Treasuries have mostly priced in the slowing of Federal Reserve asset purchases and 10-year yields will end the year near 3 percent, according to AllianceBernstein Holding LP (AB:US), which oversees $475 billion.
The Fed is forecast to slow monthly buying to $75 billion from the current $85 billion pace at its Sept. 17-18 meeting, according to the median estimate in a Bloomberg News survey. The 10-year yield increased 48 basis points since June 30 to 2.97 percent today after touching a two-year high of 3.01 percent on Sept. 6.
“A U.S. 10-year around 3 percent, which is kind of where we are right now and close to nominal growth in the States, we think that’s probably where we should be,” said Alison Martier, a senior money manager at AllianceBernstein, at a briefing in Sydney. “In no way, shape or form do we think we’re in a rapidly-rising interest-rate cycle due to inflation pressures.”

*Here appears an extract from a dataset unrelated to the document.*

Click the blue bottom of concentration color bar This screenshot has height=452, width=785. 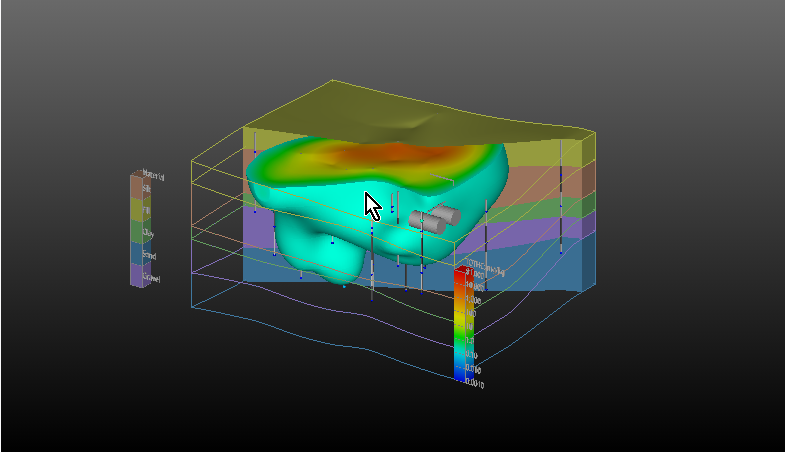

Treasury 10-year yields will end this year at about 3 percent and end next year between 3.5 percent to 4 percent, Martier said. The rate will be at 2.79 percent by Dec. 31 and 3.21 percent by the end of 2014, according Bloomberg surveys of banks and securities companies, with the most recent predictions given the heaviest weightings.
Fed Chairman Ben S. Bernanke and his colleagues will reduce monthly Treasury purchases to $35 billion from $45 billion at next week’s meeting and maintain mortgage-bond buying at $40 billion, according to the median forecast in a Sept. 6 Bloomberg survey. The Federal Open Market Committee has pledged to keep the benchmark rate near zero at least as long as unemployment exceeds 6.5 percent and the outlook for inflation is no more than 2.5 percent.
The central bank won’t get to the point where they “outright sell” their assets holdings and its benchmark rate will probably remain close to zero through most of 2015, Martier said.